Dave asks Chris - how might we consider responding to this?
Chris - Gospel connection
In one sense, God being a God who can get angry at sin and evil is really bad news.
Because if I’m honest, I’m a part of the problem.
I hurt people with my pride, thinking I’m better than others, using words and actions to hurt others, withholding good I could be doing from others simply because I want to protect myself.
I use anger in harmful ways, I have heat for reasons that have nothing to do with the people I’m angry with.
And so if God really is just, he’s going to deal with the problem. And the Bible says the wages of sin is death. I have contributed to death in the world, and so God’s heat ought to turn on me.

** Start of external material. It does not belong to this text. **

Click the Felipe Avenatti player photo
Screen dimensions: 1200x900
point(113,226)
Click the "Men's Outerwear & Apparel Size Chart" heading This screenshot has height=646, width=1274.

But God is also compassionate and gracious.
And we see on the cross, God’s anger against sin and evil and his love for his sinful people meet.
6 For while we were still weak, at the right time Christ died for the ungodly. 7 For one will scarcely die for a righteous person—though perhaps for a good person one would dare even to die— 8 but God shows his love for us in that while we were still sinners, Christ died for us. 9 Since, therefore, we have now been justified by his blood, much more shall we be saved by him from the wrath of God. 10 For if while we were enemies we were reconciled to God by the death of his Son, much more, now that we are reconciled, shall we be saved by his life. 11 More than that, we also rejoice in God through our Lord Jesus Christ, through whom we have now received reconciliation.
Jesus took the heat for us.
Instead of unleashing the fullness of his righteous anger on people, he took it himself. It cost him everything because he loved us.
Jesus took the heat for us.
So now, I don’t have to be afraid of God, worried if he’s burning against me. He took the punishment himself willingly for me.
And now, I can receive the free gift of forgiveness if I own up to my part in the problem and trust that he is God and I’m not.
And so like the passage says, we respond in joy. What good news that God is patient. And what good news that God gets angry at sin. He has made it right in Jesus and he will make it fully right one day when he returns. That’s hope.